**Provided text**
FAIRFIELD -- Two homes were destroyed and another four were damaged Tuesday by a seven-alarm blaze that started as a grass fire along Interstate 80 before sweeping through a Fairfield neighborhood.
The 40-acre blaze was initially reported as a grass fire along the eastbound lanes of the freeway shortly after 3:40 p.m., said Fairfield Fire Department Capt. Bobby Silva. However, swirling winds sent flames surging down the shoulder, fully engulfing a tree before jumping a sound wall into the residential neighborhood that borders I-80.
Several homes and an apartment complex along Marigold Drive, off North Texas Street, were threatened by the wind-fanned flames that surged into the air with gusts between 10 and 15
Standing on the curb across the street of her childhood home in the 2900 block of Marigold Drive, Donna Bishop watched as her parents' home was engulfed in flames. Standing with her brother, Doug Gray, they worked to contact other family members to ensure them their parents had escaped uninjured with the help of Bishop's daughter.
Bishop recalled all the yard work and other projects her parents, Berna and Gene Gray, who were sitting a short distance away, recently completed.
"They ran out with their two dogs and the clothes on their backs," she said.
Now in their 70s, the Grays moved into the single-story home in 1974 -- a time when there were just 30 people in the neighborhood, Bishop said.
As she watched the flames continue to grow, Bishop spoke about the road that lay ahead of them.
"All the work we're going to have to do to put it back together, figuring out the losses," Bishop said.
"Rebuilding the house is fairly simple," she continued, "but replacing things that people built over a lifetime ..." she said, her voice training off slightly.

**Dataset excerpts**

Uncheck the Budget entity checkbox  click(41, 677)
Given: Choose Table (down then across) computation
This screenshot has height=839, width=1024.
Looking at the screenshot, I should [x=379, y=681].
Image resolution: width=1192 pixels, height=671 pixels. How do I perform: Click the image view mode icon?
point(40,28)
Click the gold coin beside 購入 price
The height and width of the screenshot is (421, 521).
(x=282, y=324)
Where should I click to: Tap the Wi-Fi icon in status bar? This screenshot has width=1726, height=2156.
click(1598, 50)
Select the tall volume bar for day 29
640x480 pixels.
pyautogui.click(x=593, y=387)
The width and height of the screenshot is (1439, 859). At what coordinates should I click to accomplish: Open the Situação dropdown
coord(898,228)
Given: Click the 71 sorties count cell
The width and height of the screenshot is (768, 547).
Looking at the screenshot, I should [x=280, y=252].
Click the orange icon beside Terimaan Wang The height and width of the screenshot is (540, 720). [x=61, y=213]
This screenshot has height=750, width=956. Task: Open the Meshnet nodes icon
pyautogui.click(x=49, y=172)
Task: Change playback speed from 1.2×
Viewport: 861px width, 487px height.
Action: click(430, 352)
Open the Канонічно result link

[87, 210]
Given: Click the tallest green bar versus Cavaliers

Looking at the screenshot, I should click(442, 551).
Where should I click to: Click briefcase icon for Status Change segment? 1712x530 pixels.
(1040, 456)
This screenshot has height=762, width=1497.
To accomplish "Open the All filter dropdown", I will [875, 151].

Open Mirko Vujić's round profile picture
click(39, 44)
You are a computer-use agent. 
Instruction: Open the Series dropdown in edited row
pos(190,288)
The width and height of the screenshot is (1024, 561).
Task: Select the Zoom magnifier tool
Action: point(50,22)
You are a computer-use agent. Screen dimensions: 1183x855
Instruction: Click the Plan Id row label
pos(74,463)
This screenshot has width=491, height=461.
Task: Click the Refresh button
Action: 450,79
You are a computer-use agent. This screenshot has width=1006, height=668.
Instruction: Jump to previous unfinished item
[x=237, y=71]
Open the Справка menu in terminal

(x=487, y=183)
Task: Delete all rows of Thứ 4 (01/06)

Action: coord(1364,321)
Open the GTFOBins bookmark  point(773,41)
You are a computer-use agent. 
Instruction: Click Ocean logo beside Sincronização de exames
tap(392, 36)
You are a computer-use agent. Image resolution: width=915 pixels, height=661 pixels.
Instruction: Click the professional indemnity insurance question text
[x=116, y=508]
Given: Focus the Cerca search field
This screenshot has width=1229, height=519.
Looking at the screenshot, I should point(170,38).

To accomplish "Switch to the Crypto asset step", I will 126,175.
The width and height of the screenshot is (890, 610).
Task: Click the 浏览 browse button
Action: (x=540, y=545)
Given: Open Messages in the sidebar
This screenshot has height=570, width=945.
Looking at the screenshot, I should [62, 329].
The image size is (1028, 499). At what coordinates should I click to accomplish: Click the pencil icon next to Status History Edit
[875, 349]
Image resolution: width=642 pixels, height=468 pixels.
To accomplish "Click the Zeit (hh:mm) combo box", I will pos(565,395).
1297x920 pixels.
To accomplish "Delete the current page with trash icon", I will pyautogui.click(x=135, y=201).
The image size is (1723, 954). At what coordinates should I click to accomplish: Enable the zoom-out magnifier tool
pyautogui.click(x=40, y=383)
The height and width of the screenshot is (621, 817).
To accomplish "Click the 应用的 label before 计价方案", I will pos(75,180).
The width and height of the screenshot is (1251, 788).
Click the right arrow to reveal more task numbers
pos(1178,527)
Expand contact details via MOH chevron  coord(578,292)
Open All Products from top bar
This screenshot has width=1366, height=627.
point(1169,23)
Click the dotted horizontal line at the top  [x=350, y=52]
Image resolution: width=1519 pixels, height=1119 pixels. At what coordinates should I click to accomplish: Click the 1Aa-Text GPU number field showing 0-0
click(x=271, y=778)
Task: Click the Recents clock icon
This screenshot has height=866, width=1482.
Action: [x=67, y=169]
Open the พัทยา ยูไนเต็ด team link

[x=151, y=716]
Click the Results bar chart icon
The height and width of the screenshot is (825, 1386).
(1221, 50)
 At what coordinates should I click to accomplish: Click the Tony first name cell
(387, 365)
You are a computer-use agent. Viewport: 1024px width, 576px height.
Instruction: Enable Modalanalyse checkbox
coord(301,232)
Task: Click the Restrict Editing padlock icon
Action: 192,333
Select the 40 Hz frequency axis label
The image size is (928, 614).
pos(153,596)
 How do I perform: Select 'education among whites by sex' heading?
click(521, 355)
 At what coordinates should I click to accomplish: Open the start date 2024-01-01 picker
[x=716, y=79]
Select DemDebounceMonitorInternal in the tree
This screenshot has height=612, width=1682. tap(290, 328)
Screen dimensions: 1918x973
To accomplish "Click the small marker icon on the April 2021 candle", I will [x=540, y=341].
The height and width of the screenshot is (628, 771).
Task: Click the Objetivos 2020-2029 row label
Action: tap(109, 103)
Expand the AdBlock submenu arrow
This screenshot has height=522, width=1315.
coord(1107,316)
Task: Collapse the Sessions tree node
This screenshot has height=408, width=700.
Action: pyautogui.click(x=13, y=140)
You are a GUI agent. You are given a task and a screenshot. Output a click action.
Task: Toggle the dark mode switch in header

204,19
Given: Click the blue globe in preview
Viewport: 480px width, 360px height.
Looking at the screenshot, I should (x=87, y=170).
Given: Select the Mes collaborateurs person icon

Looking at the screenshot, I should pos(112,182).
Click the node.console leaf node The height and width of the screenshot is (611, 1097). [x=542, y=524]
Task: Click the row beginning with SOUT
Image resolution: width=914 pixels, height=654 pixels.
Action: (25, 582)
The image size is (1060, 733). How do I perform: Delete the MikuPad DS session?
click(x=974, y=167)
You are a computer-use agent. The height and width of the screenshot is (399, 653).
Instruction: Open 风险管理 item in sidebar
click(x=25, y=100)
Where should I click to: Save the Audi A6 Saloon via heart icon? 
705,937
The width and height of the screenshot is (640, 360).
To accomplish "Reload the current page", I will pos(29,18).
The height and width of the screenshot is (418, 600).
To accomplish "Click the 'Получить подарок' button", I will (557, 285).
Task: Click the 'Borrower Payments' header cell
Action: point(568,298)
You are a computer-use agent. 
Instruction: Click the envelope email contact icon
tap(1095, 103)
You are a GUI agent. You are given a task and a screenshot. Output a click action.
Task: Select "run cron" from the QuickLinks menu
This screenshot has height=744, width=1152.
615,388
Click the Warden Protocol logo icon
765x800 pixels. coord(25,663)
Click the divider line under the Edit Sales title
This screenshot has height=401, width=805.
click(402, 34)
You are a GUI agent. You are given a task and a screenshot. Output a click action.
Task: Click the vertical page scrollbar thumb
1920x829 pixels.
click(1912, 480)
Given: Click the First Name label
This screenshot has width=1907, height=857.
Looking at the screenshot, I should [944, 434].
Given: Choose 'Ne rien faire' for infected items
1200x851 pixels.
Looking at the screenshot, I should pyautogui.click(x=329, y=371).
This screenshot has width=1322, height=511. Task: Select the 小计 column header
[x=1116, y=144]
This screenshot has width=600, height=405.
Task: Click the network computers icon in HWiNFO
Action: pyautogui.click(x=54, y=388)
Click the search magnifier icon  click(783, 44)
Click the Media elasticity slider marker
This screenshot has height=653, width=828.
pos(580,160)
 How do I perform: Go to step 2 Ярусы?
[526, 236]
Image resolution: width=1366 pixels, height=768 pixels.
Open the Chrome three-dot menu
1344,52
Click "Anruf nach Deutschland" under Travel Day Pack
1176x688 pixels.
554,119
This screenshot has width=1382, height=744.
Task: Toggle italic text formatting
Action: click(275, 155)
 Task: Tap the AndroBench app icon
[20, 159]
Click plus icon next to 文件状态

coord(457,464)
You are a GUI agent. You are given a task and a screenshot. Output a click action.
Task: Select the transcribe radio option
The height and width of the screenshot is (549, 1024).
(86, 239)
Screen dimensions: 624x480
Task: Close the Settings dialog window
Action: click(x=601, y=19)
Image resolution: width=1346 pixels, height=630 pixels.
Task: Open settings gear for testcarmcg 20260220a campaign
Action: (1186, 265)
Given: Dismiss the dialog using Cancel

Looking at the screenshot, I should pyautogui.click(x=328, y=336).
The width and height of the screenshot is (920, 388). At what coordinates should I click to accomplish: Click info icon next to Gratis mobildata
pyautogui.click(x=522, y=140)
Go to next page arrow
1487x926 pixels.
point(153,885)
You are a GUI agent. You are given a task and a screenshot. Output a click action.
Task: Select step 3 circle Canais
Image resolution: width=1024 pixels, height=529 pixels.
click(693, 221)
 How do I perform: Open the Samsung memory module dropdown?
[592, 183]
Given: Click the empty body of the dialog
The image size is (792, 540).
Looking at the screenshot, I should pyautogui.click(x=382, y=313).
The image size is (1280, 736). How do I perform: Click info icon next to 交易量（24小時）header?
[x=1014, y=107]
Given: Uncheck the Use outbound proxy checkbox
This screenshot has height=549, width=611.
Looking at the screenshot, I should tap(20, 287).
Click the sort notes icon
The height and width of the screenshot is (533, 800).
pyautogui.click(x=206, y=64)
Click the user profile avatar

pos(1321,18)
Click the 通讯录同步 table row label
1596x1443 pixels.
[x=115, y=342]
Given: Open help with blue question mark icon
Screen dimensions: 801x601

**Exercise 1**
Answer these questions using the Fairfield fire article:
(a) At about what time was the fire first reported?
(b) What street runs off North Texas Street, where several homes and an apartment complex were threatened?
(c) In what year did the Grays move into their single-story home?
**Exercise 2**
Duplicate the passage of the Fairfield fire article starting with "FAIRFIELD -- Two" and going on through "a Fairfield neighborhood.".

**Exercise solution 1**
(a) Shortly after 3:40 p.m.
(b) Marigold Drive
(c) 1974

**Exercise solution 2**
FAIRFIELD -- Two homes were destroyed and another four were damaged Tuesday by a seven-alarm blaze that started as a grass fire along Interstate 80 before sweeping through a Fairfield neighborhood.